--- AIM OF THE EXERCISE ---
Write each entry out again exactly, with nothing omitted.

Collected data
- - - - - - -
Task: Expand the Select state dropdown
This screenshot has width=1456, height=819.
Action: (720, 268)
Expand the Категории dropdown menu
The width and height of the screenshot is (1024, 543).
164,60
- - - - - - -
--- SOLUTION TO THIS PROBLEM ---
Task: Expand the Select state dropdown
This screenshot has width=1456, height=819.
Action: (720, 268)
Expand the Категории dropdown menu
The width and height of the screenshot is (1024, 543).
164,60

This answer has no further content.